* Task brief
Beginning with the line that contains "Screen dimensions: 1097x734", copy each remaining line of the data below exactly.

(Collected data entries)
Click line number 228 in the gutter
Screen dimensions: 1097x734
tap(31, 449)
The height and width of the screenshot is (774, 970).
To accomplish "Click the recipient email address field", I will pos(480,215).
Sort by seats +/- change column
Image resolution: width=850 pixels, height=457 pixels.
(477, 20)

* Exercise result
Screen dimensions: 1097x734
tap(31, 449)
The height and width of the screenshot is (774, 970).
To accomplish "Click the recipient email address field", I will pos(480,215).
Sort by seats +/- change column
Image resolution: width=850 pixels, height=457 pixels.
(477, 20)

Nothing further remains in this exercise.